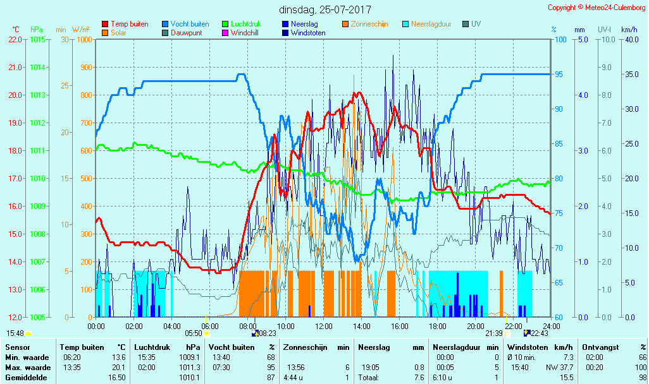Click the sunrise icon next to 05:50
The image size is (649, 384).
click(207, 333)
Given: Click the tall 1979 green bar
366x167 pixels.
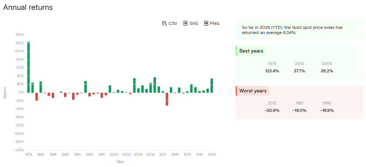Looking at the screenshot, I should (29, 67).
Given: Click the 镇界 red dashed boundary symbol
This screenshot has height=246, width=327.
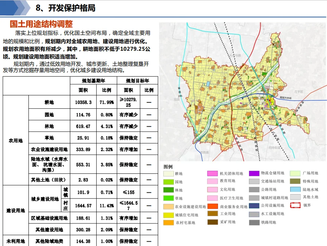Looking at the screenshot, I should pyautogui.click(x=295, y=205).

* * *

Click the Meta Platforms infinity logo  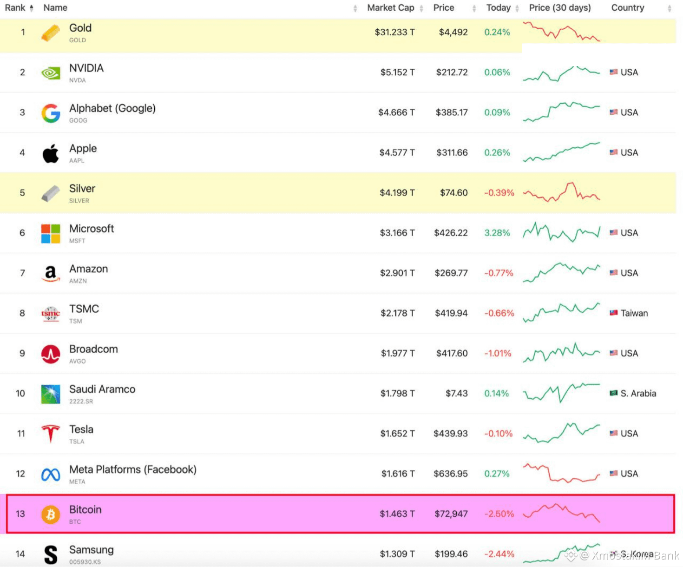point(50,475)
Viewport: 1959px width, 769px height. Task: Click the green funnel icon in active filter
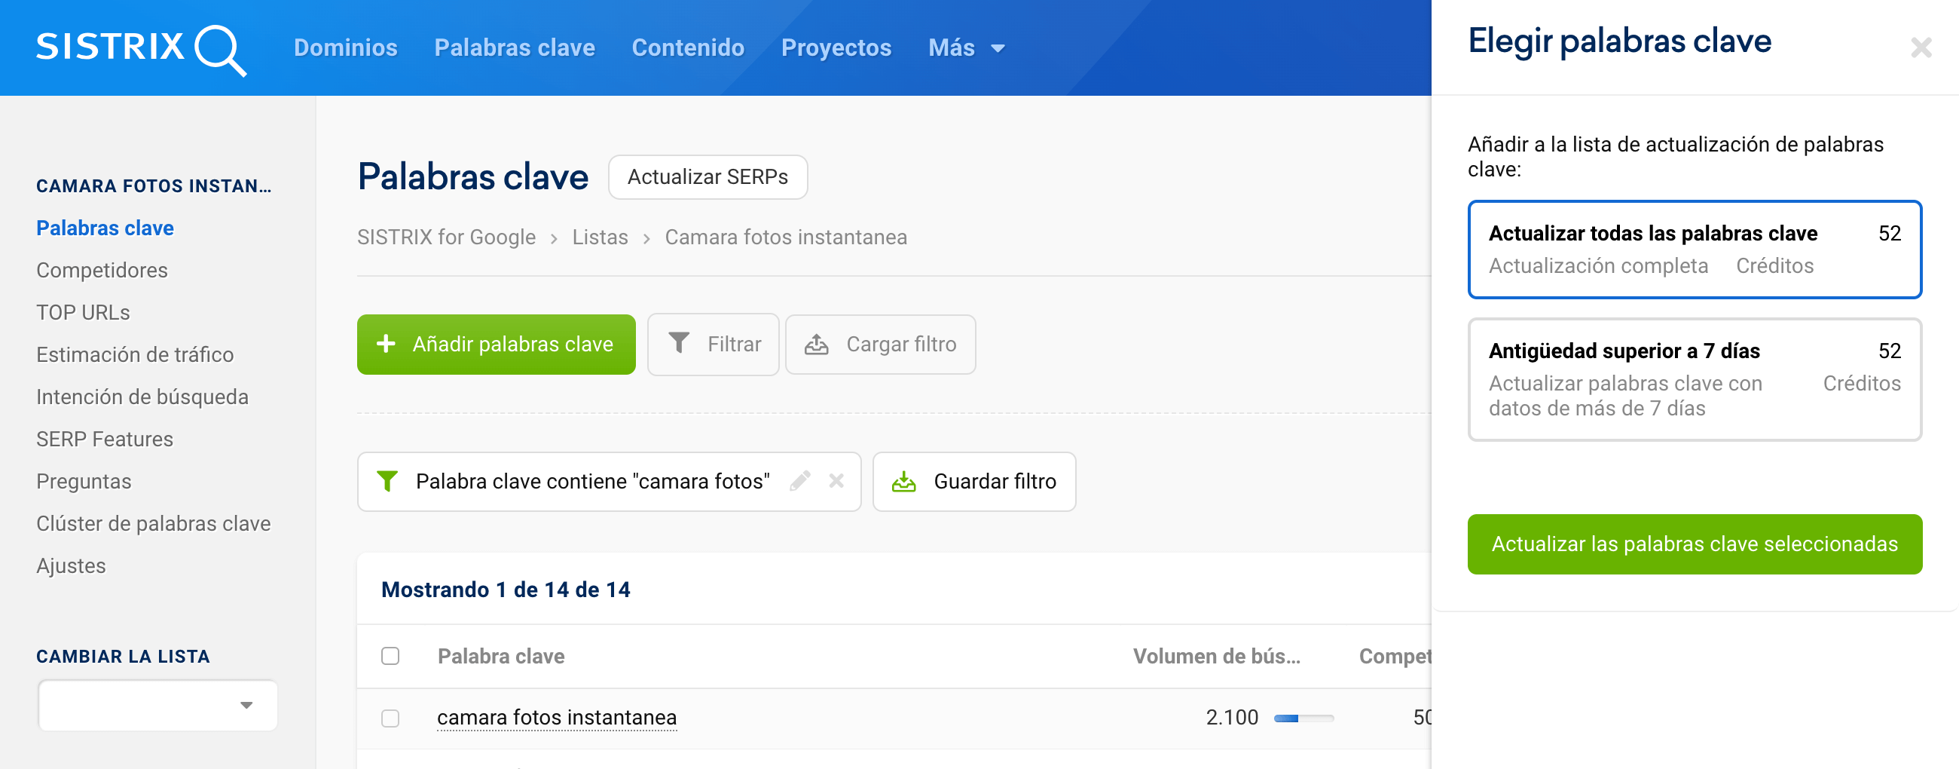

...

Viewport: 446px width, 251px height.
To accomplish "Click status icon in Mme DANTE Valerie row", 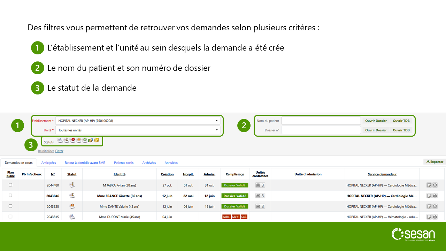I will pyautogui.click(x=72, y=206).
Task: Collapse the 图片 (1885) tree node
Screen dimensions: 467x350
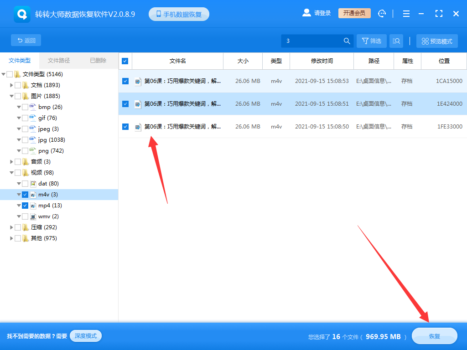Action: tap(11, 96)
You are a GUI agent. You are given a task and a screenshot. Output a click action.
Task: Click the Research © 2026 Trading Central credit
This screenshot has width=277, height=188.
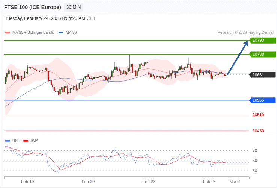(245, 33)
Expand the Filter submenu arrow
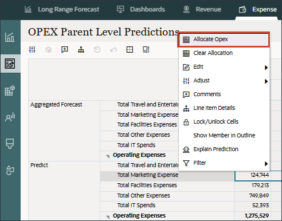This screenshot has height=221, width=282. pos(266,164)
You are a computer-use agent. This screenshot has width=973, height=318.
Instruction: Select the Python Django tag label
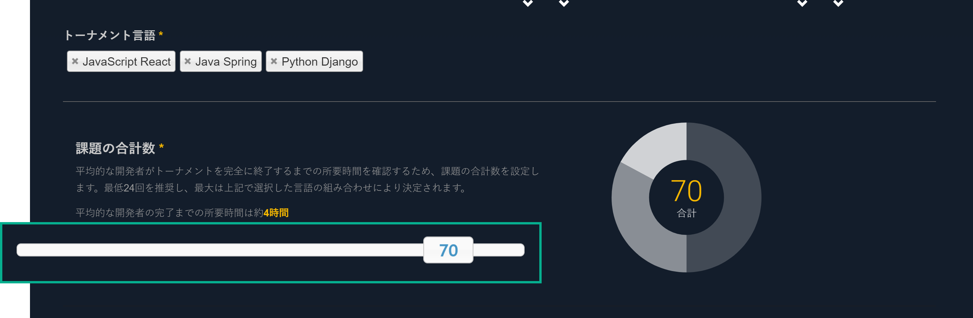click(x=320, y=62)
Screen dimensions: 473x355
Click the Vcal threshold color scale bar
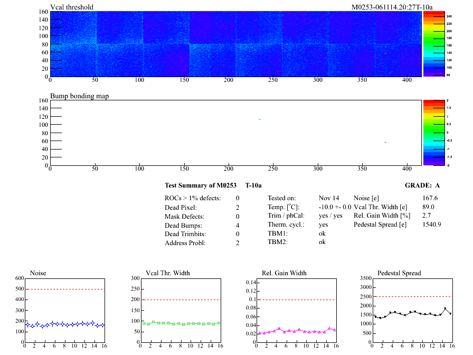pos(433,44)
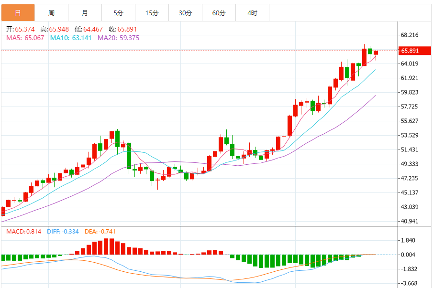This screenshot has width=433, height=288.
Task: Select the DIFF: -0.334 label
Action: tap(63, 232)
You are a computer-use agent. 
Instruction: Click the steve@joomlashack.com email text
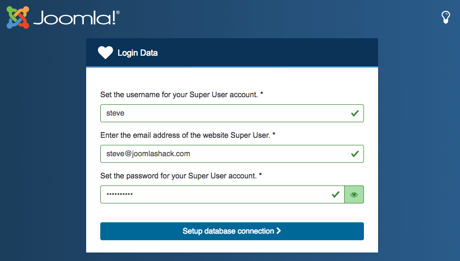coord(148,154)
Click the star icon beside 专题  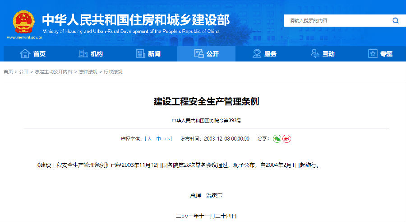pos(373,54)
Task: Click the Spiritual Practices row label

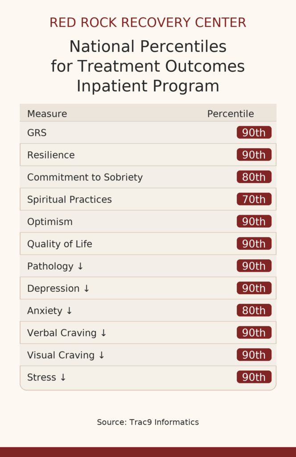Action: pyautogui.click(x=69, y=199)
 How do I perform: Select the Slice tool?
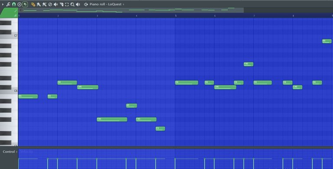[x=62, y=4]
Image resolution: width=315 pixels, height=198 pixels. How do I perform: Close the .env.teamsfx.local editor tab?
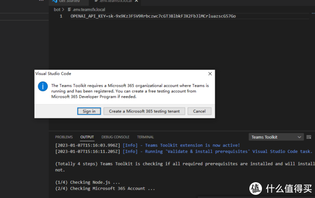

→ **Work instruction**: Across the records above, return every line that contains the word "computer".

→ **Task output**:
You are a computer-use agent. This screenshot has width=973, height=318.
You are a computer-use agent. 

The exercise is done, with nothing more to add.